On the uniform distribution modulo 1 of multidimensional LS-sequences

TL;DR

This paper investigates the distribution properties of multidimensional LS-sequences, revealing that under certain conditions, their coordinatewise combinations do not produce dense or uniformly distributed points in the unit square.

Contribution

It proves that combining low-discrepancy LS-sequences coordinatewise does not always yield a dense or uniformly distributed sequence in two dimensions.

Findings

Certain parameter choices prevent the combined sequence from being dense in [0,1]^2.

Not all low-discrepancy LS-sequences can be extended to multidimensional uniform distributions.

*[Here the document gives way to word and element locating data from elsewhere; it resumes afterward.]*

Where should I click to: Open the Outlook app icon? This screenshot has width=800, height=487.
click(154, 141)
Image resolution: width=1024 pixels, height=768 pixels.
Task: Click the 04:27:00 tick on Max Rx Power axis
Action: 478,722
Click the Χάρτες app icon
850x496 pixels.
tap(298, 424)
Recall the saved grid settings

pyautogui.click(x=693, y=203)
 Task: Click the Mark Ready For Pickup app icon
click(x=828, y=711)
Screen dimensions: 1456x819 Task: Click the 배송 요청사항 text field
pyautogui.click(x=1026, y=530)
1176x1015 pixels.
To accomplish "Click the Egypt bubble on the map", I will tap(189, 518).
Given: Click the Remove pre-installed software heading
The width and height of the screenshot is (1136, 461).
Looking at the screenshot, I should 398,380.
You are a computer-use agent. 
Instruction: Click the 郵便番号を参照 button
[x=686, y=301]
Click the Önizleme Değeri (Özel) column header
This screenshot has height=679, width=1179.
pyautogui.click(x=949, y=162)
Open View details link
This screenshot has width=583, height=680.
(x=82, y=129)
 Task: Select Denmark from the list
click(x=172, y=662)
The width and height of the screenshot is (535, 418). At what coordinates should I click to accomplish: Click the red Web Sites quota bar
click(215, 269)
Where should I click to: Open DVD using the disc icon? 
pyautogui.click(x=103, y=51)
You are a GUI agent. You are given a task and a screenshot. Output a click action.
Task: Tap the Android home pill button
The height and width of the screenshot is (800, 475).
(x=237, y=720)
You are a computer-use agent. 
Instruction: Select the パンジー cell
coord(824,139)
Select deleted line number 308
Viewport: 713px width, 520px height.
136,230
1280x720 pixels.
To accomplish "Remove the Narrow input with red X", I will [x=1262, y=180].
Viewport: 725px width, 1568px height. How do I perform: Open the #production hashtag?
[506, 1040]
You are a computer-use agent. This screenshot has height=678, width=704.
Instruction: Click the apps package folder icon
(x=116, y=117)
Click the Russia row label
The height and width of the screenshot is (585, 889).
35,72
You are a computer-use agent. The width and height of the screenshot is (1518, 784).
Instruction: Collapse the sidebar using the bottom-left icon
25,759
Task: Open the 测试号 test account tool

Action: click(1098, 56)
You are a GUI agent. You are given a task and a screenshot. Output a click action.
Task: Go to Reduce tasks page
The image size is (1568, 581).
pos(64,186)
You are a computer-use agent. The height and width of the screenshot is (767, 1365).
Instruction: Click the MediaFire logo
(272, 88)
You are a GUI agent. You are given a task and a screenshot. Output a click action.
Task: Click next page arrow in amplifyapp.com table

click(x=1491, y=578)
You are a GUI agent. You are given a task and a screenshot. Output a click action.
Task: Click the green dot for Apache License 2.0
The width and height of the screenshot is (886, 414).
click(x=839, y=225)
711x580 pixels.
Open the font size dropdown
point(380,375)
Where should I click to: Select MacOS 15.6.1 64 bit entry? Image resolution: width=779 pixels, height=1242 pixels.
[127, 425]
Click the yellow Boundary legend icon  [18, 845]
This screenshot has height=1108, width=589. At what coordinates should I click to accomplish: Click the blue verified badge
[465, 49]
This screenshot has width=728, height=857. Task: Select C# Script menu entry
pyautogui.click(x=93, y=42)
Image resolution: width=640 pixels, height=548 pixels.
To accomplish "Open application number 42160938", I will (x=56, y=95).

The paper establishes specific number-theoretic conditions affecting distribution properties.

Abstract

Ingrid Carbone introduced the notion of so-called LS-sequences of points, which are obtained by a generalization of Kakutani's interval splitting procedure. Under an appropriate choice of the parameters $L$ and $S$, such sequences have low discrepancy, which means that they are natural candidates for Quasi-Monte Carlo integration. It is tempting to assume that LS-sequences can be combined coordinatewise to obtain a multidimensional low-discrepancy sequence. However, in the present paper we prove that this is not always the case: if the parameters $L_1,S_1$ and $L_2,S_2$ of two one-dimensional low-discrepancy LS-sequences satisfy certain number-theoretic conditions, then their two-dimensional combination is not even dense in $[0,1]^2$.